Goal of the exercise:
Reproduce the rows below, swapping every occurrence of "screenshot" for "screen capture" and leaving everything else unchanged. Omit the pictures from your answer.
#####
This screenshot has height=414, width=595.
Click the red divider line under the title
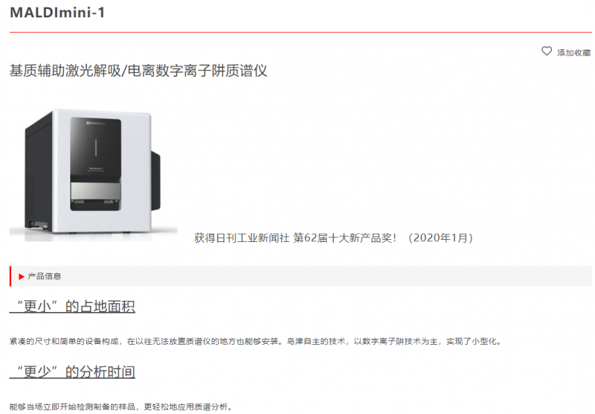point(300,32)
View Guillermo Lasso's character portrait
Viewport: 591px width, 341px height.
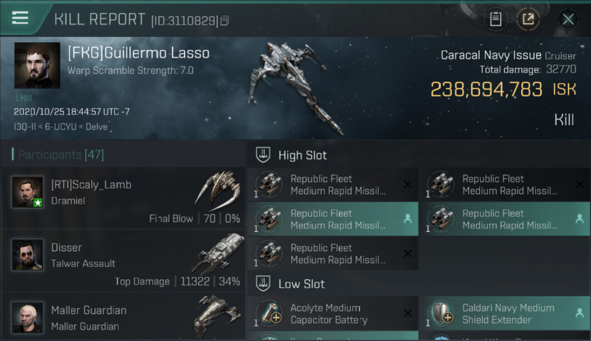pyautogui.click(x=37, y=65)
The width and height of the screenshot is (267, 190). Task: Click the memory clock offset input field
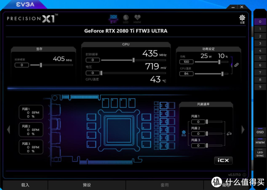(21, 65)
#####
Complete output:
This screen capture has height=414, width=595.
Click the red divider line under the title
point(300,32)
View Guillermo Lasso's character portrait
Viewport: 591px width, 341px height.
pyautogui.click(x=37, y=65)
The width and height of the screen capture is (267, 190). Task: Click the memory clock offset input field
(21, 65)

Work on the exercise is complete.